Herbie, the Love Bug is an American television sitcom that aired on CBS from March 17 to April 14, 1982. It was produced by Walt Disney Productions and based on a series of films about Herbie, a white 1963 Volkswagen racing Beetle with a mind of its own.

The show was a five-episode mid-season replacement series. It was the last production to feature the titular automobile until 1997's television film The Love Bug. The show's theme song "Herbie, My Best Friend" was performed by its star, Dean Jones.

Plot
Dean Jones, who had appeared in two of the films (The Love Bug and Herbie Goes to Monte Carlo), reprises his role of Jim Douglas, Herbie's original owner, now a retired race car driver who works as an instructor at the Famous Driving School with his partner Bo Phillips (Richard Paul). He and Herbie stumble upon a bank robbery in progress. They manage to thwart the crime and rescue a young divorcée named Susan MacLane (Patricia Harty), who works at the bank and is a mother of three: Julie (Claudia Wells), Robbie (Douglas Emerson) and Matthew (Nicky Katt). Jim and Susan soon begin to fall in love, much to the consternation of her ex-boyfriend Randy Bigelow (Larry Linville). Randy's attempts to break them up are in vain; Jim and Susan get married in "Herbie the Best Man" episode that aired on April 7.

Instructions for the task
Pick up the text on the Herbie, the Love Bug TV series right after its last sentence and keep it going. You won't need the listing at all.

Data provided
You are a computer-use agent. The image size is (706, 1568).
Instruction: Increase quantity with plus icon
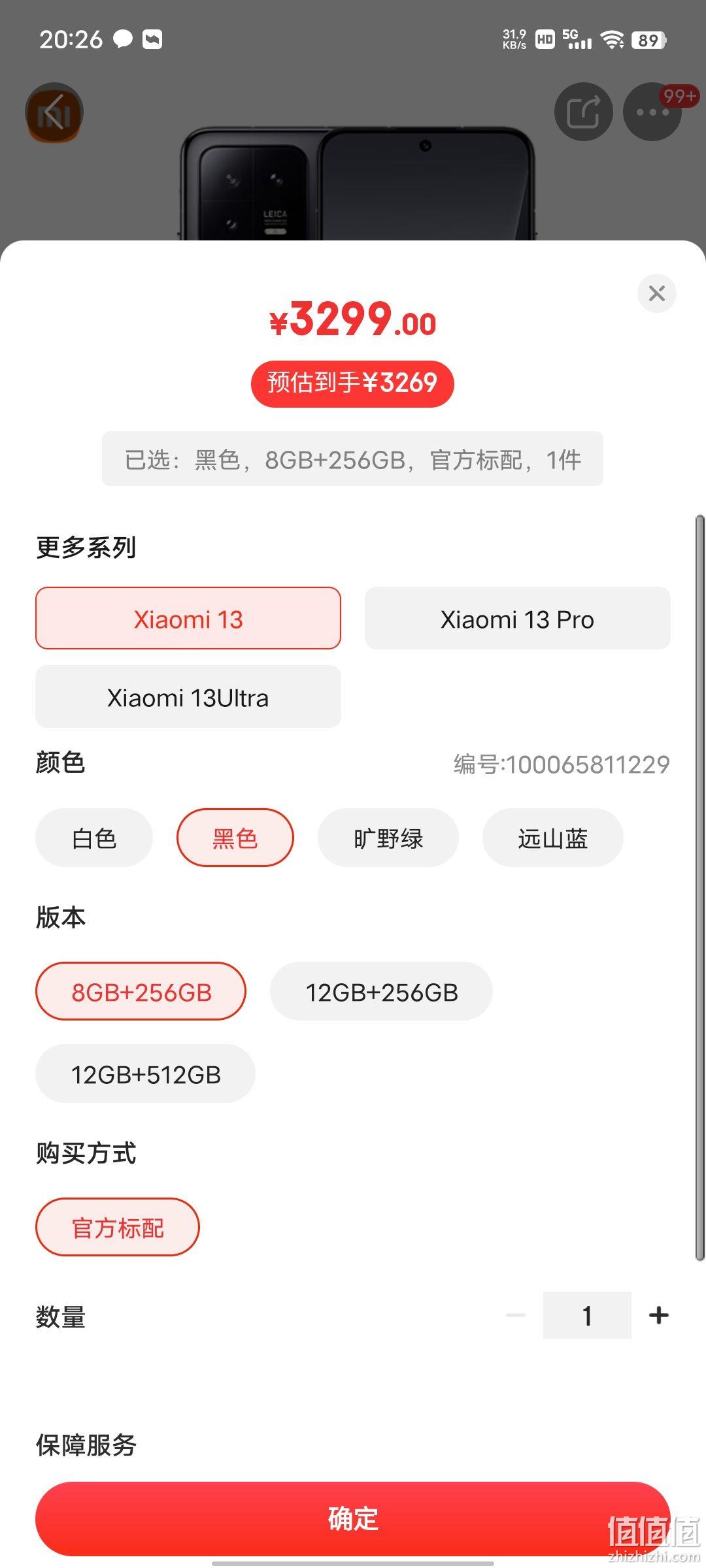pos(659,1315)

The answer
Cast
Dean Jones as James "Jim" Douglas
Patricia Harty as Susan MacLane
Richard Paul as Bo Phillips
Claudia Wells as Julie MacLane
Douglas Emerson as Robbie MacLane
Nicky Katt as Matthew MacLane
Bryan Utman as Jason
Larry Linville as Randy Bigelow
Natalie Core as Mrs. Bigelow

Episodes

Home media
The series has not become available on DVD, Blu-ray, or Disney+.

Premiere in Brazil
The series premiered on Brazilian television on January 10, 1993, on TV Globo, on Sunday mornings and then at various times, being the only country to broadcast the program on a Latin American open TV network.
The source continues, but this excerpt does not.